(Set exercise) Locate each row below that contains the word "help", and copy those rows in full.

(Data provided)

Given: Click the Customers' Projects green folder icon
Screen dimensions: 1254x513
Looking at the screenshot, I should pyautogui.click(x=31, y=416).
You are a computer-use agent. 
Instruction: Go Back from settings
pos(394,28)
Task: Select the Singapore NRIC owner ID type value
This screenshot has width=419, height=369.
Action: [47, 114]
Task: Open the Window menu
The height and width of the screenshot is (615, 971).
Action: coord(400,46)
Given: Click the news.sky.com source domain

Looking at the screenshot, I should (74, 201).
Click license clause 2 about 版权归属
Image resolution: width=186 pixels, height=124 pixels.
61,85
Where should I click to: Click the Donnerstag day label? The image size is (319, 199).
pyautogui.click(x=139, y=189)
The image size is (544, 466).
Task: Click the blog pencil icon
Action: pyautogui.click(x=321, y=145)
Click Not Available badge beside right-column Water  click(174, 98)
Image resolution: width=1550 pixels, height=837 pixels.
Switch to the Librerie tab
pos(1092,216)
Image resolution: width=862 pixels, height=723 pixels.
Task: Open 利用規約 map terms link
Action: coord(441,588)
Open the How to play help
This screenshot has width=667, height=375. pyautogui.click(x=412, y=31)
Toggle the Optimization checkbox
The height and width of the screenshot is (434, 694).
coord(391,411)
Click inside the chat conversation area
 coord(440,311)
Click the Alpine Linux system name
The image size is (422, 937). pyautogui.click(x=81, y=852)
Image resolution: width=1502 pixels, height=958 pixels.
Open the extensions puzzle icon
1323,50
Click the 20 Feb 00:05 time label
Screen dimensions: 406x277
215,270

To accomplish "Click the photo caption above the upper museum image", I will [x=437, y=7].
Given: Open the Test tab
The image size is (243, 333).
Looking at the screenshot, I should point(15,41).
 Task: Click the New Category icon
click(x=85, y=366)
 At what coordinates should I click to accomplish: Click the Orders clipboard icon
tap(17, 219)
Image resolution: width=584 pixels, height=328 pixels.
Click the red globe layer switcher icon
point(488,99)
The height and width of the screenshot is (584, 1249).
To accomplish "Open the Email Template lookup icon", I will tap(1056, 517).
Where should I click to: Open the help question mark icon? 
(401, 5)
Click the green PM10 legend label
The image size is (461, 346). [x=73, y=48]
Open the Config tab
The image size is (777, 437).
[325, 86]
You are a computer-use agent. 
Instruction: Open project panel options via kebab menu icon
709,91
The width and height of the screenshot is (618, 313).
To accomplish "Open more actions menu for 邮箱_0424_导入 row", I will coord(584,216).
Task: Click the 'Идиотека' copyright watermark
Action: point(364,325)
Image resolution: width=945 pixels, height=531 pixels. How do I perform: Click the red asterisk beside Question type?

(Task response)
Open the How to play help
Where should I click to: Open the help question mark icon? 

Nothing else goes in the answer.